Die VR-Mit­glieder hat­ten sich zwar im Vor­feld des Prozess­es um Klärung bemüht, aber das reichte nicht aus:

Das alles ändert aber nichts daran, dass sie keine in der Inter­essen­sphäre der Gesellschaft liegen­den, vertret­baren Gründe für die Ein­tra­gungsver­weigerung namhaft machen konnten. 

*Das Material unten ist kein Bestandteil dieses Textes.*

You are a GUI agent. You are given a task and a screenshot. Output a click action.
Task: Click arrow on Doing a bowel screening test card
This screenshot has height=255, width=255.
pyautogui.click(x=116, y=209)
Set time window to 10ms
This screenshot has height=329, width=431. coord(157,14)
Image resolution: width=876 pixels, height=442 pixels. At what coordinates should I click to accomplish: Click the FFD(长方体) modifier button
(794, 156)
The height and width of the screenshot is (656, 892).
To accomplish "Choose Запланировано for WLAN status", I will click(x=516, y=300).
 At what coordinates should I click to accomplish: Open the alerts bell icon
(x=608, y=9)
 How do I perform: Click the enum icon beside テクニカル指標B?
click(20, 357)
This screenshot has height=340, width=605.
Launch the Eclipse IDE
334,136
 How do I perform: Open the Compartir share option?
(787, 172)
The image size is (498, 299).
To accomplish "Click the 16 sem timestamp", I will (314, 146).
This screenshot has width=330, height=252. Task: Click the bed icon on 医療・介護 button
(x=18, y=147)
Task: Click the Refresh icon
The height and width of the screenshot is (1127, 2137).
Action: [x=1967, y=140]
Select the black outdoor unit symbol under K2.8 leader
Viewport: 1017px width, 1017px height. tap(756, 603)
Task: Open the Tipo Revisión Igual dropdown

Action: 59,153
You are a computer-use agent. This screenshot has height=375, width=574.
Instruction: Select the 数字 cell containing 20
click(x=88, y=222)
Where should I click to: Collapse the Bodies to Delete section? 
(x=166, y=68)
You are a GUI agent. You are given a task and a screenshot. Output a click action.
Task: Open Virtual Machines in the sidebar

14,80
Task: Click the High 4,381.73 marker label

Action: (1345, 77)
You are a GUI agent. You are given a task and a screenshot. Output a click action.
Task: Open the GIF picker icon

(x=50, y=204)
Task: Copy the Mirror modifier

Let­ztlich ging es auch nicht darum, sondern :

Entschei­dend ist ohne­hin nicht allein die Frage, ob die Beschw­erde­führer […] hin­re­ichende Abklärun­gen zu den Erfol­gschan­cen tätigten und sich für ihr Vorge­hen auf Fach­mei­n­un­gen oder eine Min­der­heitsmei­n­ung eines Han­del­srichters stützen kon­nten. Unter dem Blick­winkel der Treuepflicht nach Art. 717 OR ist auss­chlaggebend, ob die Prozess­führung im Gesellschaftsin­ter­esse lag oder nicht. Nun beste­ht aber nach den einzig mass­ge­blichen tat­säch­lichen Fest­stel­lun­gen der Vorin­stanz kein Zweifel daran, dass die Ein­tra­gungsver­weigerung und damit auch die Prozess­führung über diese Frage nicht im Gesellschaftsin­ter­esse, son­dern im Inter­esse ein­er Mehrheit der Aktionäre erfolgte.